### TEXT EXCERPT
::::::::::

The Marlins' latest auction of the great majority of their best players is just the latest example of a long and regrettable tradition, going back nearly a century.
What's apparently happening to the Miami Marlins right now isn't the first time, nor will it be the last. It's pretty rare, though. Sure, there have been a great number of mini-fire sales, and going back for a long, long time. But the full-scale selling off of a team's highest-salaried stars isn't something we see very often.
And most of them that anyone remembers have involved the Florida/Miami Marlins.
Oddly, most of them that nobody remembers involved the Athletics/A's.
The first big sell-off came after the 1914 season. The Philadelphia Athletics, managed (and owned!) by Connie Mack, had just won their fourth American League pennant in five years. They got swept in the World Series that fall, but had won the other three Fall Classics in which they'd played.
Mack took the sweep real hard. He attributed the loss not to strong competition -- and Boston's winning "Miracle Braves" really weren't that strong -- or to bad luck, but rather to the financial blandishments being offered to his players by the upstart Federal League, which was attempting to establish itself as a major league. According to Mack, half his players wanted to jump to the Federals, and half wanted to remain with the Athletics. Here's Mack, in his memoir:
Baseball fans throughout the country did not realize what was behind our collapse against Boston; neither did many of the sports writers. They said that the wonder team was taking it lying down. I knew that the "wonder team" was engaged in a civil war, fighting one another.
Future Hall of Fame starting pitchers Eddie Plank and Chief Bender both signed with Federal League teams. Mack sold future Hall of Famer Eddie Collins to the White Sox, future Hall of Famer Frank "Home Run" Baker to the Yankees, and every-day shortstop Jack Barry to the Red Sox. After going 99-53 in 1914, the A's lost 108 games in 1915 and 117 in '16; their winning percentage in the latter season was worse than the '62 Mets', and the A's finished dead last in eight straight seasons.

::::::::::

### RECORDS PROVIDED
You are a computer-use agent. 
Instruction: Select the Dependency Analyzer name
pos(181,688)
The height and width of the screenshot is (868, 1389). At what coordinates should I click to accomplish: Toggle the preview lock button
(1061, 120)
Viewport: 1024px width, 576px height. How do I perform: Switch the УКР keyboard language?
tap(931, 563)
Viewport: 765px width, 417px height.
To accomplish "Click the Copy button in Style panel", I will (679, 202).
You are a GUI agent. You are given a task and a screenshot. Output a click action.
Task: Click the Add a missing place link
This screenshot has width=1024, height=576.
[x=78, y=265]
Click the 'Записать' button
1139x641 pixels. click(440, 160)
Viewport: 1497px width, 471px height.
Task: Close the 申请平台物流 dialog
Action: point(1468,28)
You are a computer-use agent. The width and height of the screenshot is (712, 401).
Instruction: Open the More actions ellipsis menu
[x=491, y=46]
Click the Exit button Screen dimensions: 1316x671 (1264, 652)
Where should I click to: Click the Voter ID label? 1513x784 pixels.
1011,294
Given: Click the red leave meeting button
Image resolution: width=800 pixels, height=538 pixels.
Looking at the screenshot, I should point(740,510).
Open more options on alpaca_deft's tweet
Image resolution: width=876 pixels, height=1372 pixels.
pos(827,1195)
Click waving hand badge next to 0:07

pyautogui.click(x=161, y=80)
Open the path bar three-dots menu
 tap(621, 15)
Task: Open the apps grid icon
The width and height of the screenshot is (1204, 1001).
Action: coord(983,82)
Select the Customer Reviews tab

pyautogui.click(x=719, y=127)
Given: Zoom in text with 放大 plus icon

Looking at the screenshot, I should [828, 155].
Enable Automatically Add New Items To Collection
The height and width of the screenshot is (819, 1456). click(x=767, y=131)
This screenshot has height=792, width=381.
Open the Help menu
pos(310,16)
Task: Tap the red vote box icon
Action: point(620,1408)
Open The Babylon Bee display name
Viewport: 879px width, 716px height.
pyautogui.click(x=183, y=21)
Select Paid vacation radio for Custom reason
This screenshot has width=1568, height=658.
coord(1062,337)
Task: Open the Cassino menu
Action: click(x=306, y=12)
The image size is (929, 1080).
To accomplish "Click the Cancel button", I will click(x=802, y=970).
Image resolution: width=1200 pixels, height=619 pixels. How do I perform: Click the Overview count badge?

::::::::::

### WRITTEN REQUEST 1
In the article on Marlins fire sales, reproduce everything from "What's apparently happening" down to "the Florida/Miami Marlins.".
### WRITTEN REQUEST 2
In the article on Marlins fire sales, how many games did the A's lose in 1915?
### WRITTEN REQUEST 3
Which players does the article on Marlins fire sales call future Hall of Famers?

### RESPONSE 1
What's apparently happening to the Miami Marlins right now isn't the first time, nor will it be the last. It's pretty rare, though. Sure, there have been a great number of mini-fire sales, and going back for a long, long time. But the full-scale selling off of a team's highest-salaried stars isn't something we see very often.
And most of them that anyone remembers have involved the Florida/Miami Marlins.

### RESPONSE 2
108

### RESPONSE 3
Eddie Plank, Chief Bender, Eddie Collins, Frank "Home Run" Baker